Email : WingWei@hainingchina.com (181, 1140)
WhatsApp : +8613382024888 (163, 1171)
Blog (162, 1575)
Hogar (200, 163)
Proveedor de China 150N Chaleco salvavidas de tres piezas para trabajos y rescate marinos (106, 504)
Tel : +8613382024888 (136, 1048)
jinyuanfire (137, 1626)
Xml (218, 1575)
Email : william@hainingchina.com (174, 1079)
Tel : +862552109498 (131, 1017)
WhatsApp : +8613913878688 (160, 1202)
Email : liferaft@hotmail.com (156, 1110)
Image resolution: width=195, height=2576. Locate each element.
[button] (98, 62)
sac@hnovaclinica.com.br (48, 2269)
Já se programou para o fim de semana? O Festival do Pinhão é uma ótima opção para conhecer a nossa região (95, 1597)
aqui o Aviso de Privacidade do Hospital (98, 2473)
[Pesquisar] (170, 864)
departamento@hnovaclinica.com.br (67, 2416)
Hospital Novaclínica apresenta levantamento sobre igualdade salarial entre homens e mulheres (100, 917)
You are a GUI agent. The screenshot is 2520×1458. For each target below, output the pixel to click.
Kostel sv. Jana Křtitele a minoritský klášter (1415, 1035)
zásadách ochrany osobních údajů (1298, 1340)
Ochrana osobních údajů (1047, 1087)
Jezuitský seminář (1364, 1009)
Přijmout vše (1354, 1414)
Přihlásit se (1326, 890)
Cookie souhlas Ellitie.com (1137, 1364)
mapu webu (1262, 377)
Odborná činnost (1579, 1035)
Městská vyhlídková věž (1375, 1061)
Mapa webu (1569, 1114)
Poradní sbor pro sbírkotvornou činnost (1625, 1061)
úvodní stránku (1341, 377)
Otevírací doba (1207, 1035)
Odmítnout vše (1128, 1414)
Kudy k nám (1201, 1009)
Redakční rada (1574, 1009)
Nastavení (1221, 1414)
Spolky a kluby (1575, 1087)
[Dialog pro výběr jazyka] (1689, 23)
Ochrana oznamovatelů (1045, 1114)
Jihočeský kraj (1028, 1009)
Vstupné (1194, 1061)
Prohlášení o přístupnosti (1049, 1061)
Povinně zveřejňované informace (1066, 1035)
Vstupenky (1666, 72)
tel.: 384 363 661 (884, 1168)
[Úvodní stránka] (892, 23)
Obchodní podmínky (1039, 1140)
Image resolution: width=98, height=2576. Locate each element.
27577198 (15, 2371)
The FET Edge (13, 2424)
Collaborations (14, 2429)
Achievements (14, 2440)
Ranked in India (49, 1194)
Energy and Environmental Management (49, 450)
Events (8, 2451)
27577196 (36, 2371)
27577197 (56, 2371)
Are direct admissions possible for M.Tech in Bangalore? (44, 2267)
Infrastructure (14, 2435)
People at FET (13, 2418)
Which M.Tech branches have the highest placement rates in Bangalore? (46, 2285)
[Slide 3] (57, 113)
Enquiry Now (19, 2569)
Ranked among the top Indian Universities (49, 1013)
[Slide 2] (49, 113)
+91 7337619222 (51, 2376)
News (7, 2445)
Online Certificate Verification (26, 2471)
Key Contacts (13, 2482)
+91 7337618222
::::::::::
What this task involves ::
Please provide nothing but the number of lines in the records that hold the string "Ochrana".

Answer below ::
2